# John Procter - Laurelbank 1967



## Topov (Nov 29, 2008)

Hi all,

I'm in the process of researching my family tree; My Grandfather (John Procter , born in Renfrew, and living at the time in Aberdour with his wife Ruby) was chief Engineer on the Laurelbank in 1967, when unfortunately he died of natural causes on the 19 Sep 67 at Lytteldon (aged 65)... three years before my birth.

I'm basically after any information any one has on him, I have no contact with that side of the family since my parents divorce nearly 20 years ago.
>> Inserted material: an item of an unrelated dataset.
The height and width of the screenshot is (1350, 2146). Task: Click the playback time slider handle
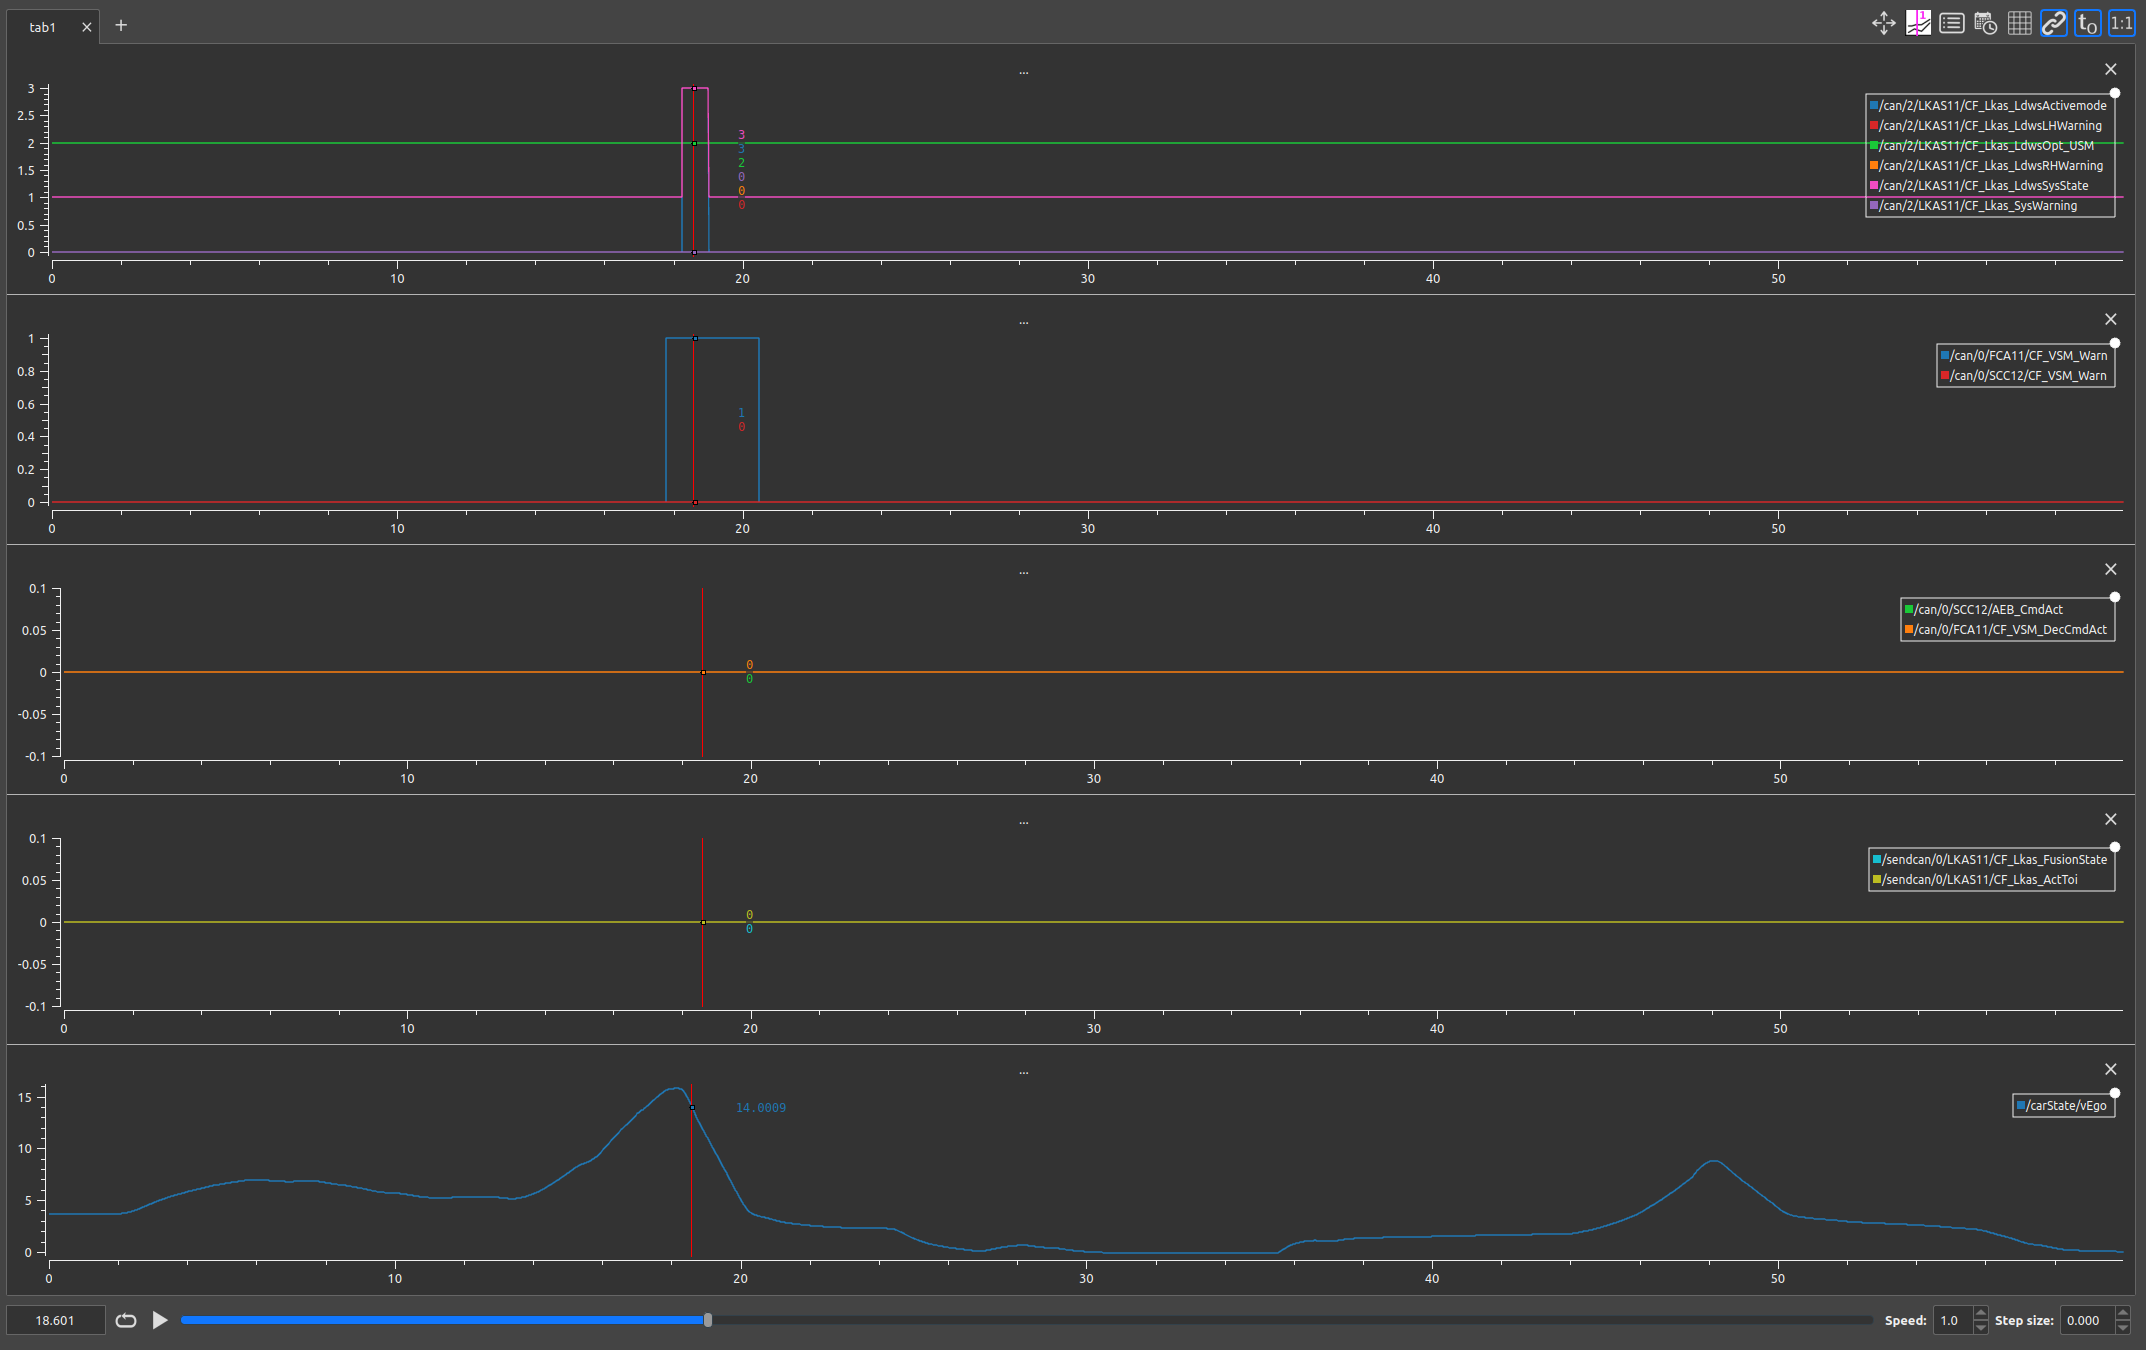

So I know almost nothing about him, I got the details of his death from a copy of the extract from the marine register of deaths.

I believe he worked in the merchant navy for all his adult working life, and spent some extended time in Egypt with his family in the 40's, as my uncle and aunt attended a school in Cairo, and my mother was born there in 1948. I also believe his wife managed to spend some time with him on various trips over the years, as my mother and her siblings ended up at boarding school in the UK while my Gran travelled.

many thanks, any info would be fantastic


----------



## Bruce Carson (Jun 14, 2005)

John, a warm welcome to Ships Nostalgia, it's good to have you onboard.
I hope our members are able to provide you with information on your Grandfather's life at sea.

Bruce


----------